→ TASK BRIEF: Your task is to copy the lines of the data below from the line holding "Given: Click the" through the line holding "Task: Select shop ID 18373687 in last row", inclusive, exactly and with nothing added.

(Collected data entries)
☆ ☆ ☆ ☆

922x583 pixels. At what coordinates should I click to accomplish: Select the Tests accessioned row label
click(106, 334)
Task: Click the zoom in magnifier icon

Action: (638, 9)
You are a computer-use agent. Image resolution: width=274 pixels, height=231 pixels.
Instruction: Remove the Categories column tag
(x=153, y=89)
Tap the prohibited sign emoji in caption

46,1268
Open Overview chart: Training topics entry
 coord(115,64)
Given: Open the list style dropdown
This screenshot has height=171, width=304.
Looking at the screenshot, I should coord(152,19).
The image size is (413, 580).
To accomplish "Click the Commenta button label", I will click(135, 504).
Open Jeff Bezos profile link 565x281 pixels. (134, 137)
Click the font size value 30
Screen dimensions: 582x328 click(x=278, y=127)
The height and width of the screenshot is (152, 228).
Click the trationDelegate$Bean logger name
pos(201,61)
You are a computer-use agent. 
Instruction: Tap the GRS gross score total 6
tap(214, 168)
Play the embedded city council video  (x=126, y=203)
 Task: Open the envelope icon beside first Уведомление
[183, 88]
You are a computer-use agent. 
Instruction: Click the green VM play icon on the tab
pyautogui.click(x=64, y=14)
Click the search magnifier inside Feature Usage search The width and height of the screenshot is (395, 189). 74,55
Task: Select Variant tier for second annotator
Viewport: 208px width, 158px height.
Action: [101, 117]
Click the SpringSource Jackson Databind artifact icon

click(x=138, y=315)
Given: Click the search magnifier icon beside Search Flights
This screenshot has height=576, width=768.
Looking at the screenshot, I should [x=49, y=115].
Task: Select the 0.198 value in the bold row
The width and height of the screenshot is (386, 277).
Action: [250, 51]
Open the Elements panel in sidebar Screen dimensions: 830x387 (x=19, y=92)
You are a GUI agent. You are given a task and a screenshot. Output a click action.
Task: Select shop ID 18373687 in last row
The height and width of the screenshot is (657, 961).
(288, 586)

☆ ☆ ☆ ☆

→ WRITTEN ANSWER:
Given: Click the search magnifier icon beside Search Flights
This screenshot has height=576, width=768.
Looking at the screenshot, I should [x=49, y=115].
Task: Select the 0.198 value in the bold row
The width and height of the screenshot is (386, 277).
Action: [250, 51]
Open the Elements panel in sidebar Screen dimensions: 830x387 (x=19, y=92)
You are a GUI agent. You are given a task and a screenshot. Output a click action.
Task: Select shop ID 18373687 in last row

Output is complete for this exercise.